(Beginning of Data for analysis)
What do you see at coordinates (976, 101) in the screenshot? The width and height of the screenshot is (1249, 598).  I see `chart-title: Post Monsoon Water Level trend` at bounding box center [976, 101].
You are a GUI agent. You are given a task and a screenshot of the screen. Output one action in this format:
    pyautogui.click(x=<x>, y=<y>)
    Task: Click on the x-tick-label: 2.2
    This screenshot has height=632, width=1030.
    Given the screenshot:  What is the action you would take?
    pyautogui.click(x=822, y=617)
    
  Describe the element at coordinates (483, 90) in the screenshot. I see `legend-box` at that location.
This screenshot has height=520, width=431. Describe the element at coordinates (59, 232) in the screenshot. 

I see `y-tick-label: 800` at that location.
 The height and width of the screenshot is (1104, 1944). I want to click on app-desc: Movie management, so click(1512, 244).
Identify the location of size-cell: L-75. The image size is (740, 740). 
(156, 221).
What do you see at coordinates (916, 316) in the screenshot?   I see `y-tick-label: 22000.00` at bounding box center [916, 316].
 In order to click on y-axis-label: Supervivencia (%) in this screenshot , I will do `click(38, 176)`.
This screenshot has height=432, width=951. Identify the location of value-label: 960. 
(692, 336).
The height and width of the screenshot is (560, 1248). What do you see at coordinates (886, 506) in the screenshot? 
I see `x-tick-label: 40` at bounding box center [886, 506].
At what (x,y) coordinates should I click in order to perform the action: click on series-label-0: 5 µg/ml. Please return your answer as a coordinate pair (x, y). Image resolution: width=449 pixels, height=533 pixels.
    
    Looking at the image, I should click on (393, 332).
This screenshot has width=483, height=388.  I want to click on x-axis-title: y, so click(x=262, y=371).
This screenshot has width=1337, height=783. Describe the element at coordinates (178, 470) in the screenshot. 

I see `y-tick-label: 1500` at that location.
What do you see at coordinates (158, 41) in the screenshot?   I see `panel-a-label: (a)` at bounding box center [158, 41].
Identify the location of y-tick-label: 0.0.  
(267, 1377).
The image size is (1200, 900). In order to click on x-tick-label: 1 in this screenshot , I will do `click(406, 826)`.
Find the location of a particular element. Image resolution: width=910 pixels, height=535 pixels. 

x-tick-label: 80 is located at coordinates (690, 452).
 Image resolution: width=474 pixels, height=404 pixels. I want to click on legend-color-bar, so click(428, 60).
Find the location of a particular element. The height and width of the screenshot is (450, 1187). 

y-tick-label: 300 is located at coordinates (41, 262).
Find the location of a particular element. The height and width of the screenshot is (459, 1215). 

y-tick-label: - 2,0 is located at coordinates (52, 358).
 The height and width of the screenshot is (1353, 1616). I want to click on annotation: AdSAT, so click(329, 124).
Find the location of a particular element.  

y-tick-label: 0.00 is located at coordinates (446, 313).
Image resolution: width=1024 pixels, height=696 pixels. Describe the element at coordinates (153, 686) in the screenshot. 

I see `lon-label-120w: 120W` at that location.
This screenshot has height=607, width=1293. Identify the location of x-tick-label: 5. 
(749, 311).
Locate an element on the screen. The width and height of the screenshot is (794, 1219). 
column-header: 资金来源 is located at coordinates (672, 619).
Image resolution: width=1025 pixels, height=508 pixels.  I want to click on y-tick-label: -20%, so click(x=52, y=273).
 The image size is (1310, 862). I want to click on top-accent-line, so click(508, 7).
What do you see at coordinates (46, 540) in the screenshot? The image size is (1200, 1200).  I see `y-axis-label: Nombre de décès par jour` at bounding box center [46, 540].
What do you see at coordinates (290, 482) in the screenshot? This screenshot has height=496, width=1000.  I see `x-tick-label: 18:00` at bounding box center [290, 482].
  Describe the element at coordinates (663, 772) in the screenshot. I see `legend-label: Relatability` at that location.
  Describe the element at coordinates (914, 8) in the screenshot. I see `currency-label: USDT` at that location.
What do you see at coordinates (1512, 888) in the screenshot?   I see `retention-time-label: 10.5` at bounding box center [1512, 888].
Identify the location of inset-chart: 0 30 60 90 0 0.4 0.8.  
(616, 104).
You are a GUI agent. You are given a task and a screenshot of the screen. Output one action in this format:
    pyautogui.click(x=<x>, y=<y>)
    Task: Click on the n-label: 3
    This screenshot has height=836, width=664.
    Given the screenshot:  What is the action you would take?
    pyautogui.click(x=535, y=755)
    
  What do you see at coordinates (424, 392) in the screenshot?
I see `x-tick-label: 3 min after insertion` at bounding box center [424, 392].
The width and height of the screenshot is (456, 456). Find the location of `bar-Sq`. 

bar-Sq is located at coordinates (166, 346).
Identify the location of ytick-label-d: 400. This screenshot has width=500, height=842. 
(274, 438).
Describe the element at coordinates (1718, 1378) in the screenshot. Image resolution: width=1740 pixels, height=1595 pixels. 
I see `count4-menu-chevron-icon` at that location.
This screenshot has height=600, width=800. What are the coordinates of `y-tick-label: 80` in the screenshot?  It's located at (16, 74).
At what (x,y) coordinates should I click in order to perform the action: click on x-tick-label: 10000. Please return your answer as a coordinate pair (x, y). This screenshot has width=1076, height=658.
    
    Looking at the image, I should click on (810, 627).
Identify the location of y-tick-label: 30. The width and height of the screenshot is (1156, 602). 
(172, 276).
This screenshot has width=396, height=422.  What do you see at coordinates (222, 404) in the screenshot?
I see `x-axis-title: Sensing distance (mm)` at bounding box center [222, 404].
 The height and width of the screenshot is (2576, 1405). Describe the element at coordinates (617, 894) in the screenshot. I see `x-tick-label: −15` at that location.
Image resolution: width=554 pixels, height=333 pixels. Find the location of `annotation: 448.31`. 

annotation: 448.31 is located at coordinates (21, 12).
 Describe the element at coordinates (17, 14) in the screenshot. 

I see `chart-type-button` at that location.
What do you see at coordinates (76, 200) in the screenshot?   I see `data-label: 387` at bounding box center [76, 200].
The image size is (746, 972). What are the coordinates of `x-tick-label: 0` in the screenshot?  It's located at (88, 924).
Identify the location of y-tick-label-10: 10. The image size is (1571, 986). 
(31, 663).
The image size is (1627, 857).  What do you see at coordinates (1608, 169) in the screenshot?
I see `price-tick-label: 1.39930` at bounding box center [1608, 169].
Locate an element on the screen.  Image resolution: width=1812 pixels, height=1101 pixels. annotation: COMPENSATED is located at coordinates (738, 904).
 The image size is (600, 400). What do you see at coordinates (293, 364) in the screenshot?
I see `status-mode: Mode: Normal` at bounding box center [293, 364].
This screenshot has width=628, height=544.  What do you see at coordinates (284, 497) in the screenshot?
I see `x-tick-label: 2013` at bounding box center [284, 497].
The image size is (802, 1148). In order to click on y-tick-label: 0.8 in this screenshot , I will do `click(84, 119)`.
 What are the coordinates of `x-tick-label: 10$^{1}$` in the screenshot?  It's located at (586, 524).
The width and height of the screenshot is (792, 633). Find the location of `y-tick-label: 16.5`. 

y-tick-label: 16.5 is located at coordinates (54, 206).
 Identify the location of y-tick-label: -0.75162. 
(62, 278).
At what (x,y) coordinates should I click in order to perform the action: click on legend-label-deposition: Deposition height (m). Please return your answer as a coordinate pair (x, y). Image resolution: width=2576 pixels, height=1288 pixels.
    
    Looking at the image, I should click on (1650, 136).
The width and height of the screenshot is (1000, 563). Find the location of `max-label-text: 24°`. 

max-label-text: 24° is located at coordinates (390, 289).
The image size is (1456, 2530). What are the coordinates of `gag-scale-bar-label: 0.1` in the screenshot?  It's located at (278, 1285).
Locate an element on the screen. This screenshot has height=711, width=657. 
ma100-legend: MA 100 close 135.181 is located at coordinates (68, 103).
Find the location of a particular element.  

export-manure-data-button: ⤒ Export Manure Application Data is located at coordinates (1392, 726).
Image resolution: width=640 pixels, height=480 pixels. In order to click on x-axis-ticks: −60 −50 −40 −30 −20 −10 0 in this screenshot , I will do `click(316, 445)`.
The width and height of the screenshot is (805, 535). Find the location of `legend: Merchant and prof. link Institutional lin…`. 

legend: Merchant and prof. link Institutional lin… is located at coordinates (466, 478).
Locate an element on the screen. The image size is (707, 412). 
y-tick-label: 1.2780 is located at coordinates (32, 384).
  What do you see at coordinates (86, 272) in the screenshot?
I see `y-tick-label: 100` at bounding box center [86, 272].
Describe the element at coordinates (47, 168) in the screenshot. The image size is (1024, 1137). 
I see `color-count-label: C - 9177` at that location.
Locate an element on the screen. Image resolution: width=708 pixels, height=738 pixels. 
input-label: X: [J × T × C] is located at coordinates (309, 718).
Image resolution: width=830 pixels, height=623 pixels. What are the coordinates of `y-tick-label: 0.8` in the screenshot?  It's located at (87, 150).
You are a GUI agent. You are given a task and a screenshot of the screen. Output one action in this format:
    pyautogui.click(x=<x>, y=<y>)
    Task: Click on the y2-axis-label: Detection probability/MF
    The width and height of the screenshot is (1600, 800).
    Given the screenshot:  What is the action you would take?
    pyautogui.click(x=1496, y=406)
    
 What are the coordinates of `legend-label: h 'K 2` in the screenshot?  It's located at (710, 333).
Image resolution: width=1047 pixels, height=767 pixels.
(End of Data for analysis)
■ Work to be completed
Arrange the lines of the items from the line containing "is (450, 1187)." through the line containing "y-tick-label: 0.00 is" as a numbered list, leaving out any blank lines.

■ Expected output
1. Find the location of a particular element. The height and width of the screenshot is (450, 1187). 
2. y-tick-label: 300 is located at coordinates (41, 262).
3. Find the location of a particular element. The height and width of the screenshot is (459, 1215). 
4. y-tick-label: - 2,0 is located at coordinates (52, 358).
5.  The height and width of the screenshot is (1353, 1616). I want to click on annotation: AdSAT, so click(329, 124).
6. Find the location of a particular element.  
7. y-tick-label: 0.00 is located at coordinates (446, 313).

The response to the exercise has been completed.